> _The problem_
Pull every line from the material below and reproduce each one unchanged.
-*-*-
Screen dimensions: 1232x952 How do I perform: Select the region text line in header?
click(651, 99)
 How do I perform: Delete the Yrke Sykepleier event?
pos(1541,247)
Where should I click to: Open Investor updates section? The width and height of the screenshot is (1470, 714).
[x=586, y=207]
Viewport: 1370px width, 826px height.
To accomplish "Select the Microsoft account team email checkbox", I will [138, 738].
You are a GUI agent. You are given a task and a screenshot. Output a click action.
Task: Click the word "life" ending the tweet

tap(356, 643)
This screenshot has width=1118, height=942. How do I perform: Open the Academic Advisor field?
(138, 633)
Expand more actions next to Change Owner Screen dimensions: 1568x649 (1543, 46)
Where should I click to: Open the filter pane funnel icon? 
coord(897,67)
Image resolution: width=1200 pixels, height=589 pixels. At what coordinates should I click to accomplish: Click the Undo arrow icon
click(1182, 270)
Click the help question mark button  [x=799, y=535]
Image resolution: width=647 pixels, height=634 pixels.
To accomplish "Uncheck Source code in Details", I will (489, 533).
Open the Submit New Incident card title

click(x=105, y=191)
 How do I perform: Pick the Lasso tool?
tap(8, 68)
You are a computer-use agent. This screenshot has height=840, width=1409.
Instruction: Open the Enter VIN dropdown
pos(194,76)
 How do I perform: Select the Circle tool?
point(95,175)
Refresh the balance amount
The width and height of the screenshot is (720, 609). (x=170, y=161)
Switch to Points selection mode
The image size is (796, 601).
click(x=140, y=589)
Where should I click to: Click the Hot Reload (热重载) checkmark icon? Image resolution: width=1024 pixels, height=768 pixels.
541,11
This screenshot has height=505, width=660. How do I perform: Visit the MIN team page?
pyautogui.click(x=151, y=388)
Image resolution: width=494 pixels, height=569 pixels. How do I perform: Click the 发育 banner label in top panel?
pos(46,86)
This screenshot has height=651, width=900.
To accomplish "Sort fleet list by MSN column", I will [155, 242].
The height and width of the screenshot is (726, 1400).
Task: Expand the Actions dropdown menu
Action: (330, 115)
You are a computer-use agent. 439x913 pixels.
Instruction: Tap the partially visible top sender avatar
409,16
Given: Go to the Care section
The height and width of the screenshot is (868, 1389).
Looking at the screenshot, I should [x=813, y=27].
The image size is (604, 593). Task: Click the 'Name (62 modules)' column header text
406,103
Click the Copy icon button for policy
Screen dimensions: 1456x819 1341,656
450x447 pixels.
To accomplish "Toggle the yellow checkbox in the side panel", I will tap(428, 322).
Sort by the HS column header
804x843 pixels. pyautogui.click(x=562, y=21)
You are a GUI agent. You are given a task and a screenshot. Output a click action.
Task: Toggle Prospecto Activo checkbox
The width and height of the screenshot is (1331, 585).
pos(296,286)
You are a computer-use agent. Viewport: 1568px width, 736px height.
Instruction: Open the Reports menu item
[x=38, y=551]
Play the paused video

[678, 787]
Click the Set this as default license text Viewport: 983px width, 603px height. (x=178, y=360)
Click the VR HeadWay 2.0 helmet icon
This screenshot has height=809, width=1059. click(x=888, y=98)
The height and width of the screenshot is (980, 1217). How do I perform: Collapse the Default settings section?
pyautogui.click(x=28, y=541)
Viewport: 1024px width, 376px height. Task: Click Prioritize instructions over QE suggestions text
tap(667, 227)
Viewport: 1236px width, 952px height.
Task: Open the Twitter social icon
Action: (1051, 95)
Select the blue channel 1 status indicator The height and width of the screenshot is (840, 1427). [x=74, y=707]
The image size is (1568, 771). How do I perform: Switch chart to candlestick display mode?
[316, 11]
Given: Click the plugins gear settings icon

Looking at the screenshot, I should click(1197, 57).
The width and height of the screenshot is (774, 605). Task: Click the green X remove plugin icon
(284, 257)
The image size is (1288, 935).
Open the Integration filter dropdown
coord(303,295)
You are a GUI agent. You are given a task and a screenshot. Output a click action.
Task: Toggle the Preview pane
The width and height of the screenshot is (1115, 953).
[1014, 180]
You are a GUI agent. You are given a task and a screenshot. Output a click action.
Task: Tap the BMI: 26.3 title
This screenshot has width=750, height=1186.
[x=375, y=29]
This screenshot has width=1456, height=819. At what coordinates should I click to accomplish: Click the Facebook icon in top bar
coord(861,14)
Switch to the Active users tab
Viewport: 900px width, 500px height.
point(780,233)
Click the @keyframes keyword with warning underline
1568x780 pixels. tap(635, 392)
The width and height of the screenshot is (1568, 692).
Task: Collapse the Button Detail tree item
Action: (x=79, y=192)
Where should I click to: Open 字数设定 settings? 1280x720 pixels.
-*-*-
> _Solution to this exercise_
Screen dimensions: 1232x952 How do I perform: Select the region text line in header?
click(651, 99)
 How do I perform: Delete the Yrke Sykepleier event?
pos(1541,247)
Where should I click to: Open Investor updates section? The width and height of the screenshot is (1470, 714).
[x=586, y=207]
Viewport: 1370px width, 826px height.
To accomplish "Select the Microsoft account team email checkbox", I will [138, 738].
You are a GUI agent. You are given a task and a screenshot. Output a click action.
Task: Click the word "life" ending the tweet

tap(356, 643)
This screenshot has width=1118, height=942. How do I perform: Open the Academic Advisor field?
(138, 633)
Expand more actions next to Change Owner Screen dimensions: 1568x649 (1543, 46)
Where should I click to: Open the filter pane funnel icon? 
coord(897,67)
Image resolution: width=1200 pixels, height=589 pixels. At what coordinates should I click to accomplish: Click the Undo arrow icon
click(1182, 270)
Click the help question mark button  [x=799, y=535]
Image resolution: width=647 pixels, height=634 pixels.
To accomplish "Uncheck Source code in Details", I will (489, 533).
Open the Submit New Incident card title

click(x=105, y=191)
 How do I perform: Pick the Lasso tool?
tap(8, 68)
You are a computer-use agent. This screenshot has height=840, width=1409.
Instruction: Open the Enter VIN dropdown
pos(194,76)
 How do I perform: Select the Circle tool?
point(95,175)
Refresh the balance amount
The width and height of the screenshot is (720, 609). (x=170, y=161)
Switch to Points selection mode
The image size is (796, 601).
click(x=140, y=589)
Where should I click to: Click the Hot Reload (热重载) checkmark icon? Image resolution: width=1024 pixels, height=768 pixels.
541,11
This screenshot has height=505, width=660. How do I perform: Visit the MIN team page?
pyautogui.click(x=151, y=388)
Image resolution: width=494 pixels, height=569 pixels. How do I perform: Click the 发育 banner label in top panel?
pos(46,86)
This screenshot has height=651, width=900.
To accomplish "Sort fleet list by MSN column", I will [155, 242].
The height and width of the screenshot is (726, 1400).
Task: Expand the Actions dropdown menu
Action: (330, 115)
You are a computer-use agent. 439x913 pixels.
Instruction: Tap the partially visible top sender avatar
409,16
Given: Go to the Care section
The height and width of the screenshot is (868, 1389).
Looking at the screenshot, I should [x=813, y=27].
The image size is (604, 593). Task: Click the 'Name (62 modules)' column header text
406,103
Click the Copy icon button for policy
Screen dimensions: 1456x819 1341,656
450x447 pixels.
To accomplish "Toggle the yellow checkbox in the side panel", I will tap(428, 322).
Sort by the HS column header
804x843 pixels. pyautogui.click(x=562, y=21)
You are a GUI agent. You are given a task and a screenshot. Output a click action.
Task: Toggle Prospecto Activo checkbox
The width and height of the screenshot is (1331, 585).
pos(296,286)
You are a computer-use agent. Viewport: 1568px width, 736px height.
Instruction: Open the Reports menu item
[x=38, y=551]
Play the paused video

[678, 787]
Click the Set this as default license text Viewport: 983px width, 603px height. (x=178, y=360)
Click the VR HeadWay 2.0 helmet icon
This screenshot has height=809, width=1059. click(x=888, y=98)
The height and width of the screenshot is (980, 1217). How do I perform: Collapse the Default settings section?
pyautogui.click(x=28, y=541)
Viewport: 1024px width, 376px height. Task: Click Prioritize instructions over QE suggestions text
tap(667, 227)
Viewport: 1236px width, 952px height.
Task: Open the Twitter social icon
Action: (1051, 95)
Select the blue channel 1 status indicator The height and width of the screenshot is (840, 1427). [x=74, y=707]
The image size is (1568, 771). How do I perform: Switch chart to candlestick display mode?
[316, 11]
Given: Click the plugins gear settings icon

Looking at the screenshot, I should click(1197, 57).
The width and height of the screenshot is (774, 605). Task: Click the green X remove plugin icon
(284, 257)
The image size is (1288, 935).
Open the Integration filter dropdown
coord(303,295)
You are a GUI agent. You are given a task and a screenshot. Output a click action.
Task: Toggle the Preview pane
The width and height of the screenshot is (1115, 953).
[1014, 180]
You are a GUI agent. You are given a task and a screenshot. Output a click action.
Task: Tap the BMI: 26.3 title
This screenshot has width=750, height=1186.
[x=375, y=29]
This screenshot has width=1456, height=819. At what coordinates should I click to accomplish: Click the Facebook icon in top bar
coord(861,14)
Switch to the Active users tab
Viewport: 900px width, 500px height.
point(780,233)
Click the @keyframes keyword with warning underline
1568x780 pixels. tap(635, 392)
The width and height of the screenshot is (1568, 692).
Task: Collapse the Button Detail tree item
Action: (x=79, y=192)
Where should I click to: Open 字数设定 settings? 1280x720 pixels.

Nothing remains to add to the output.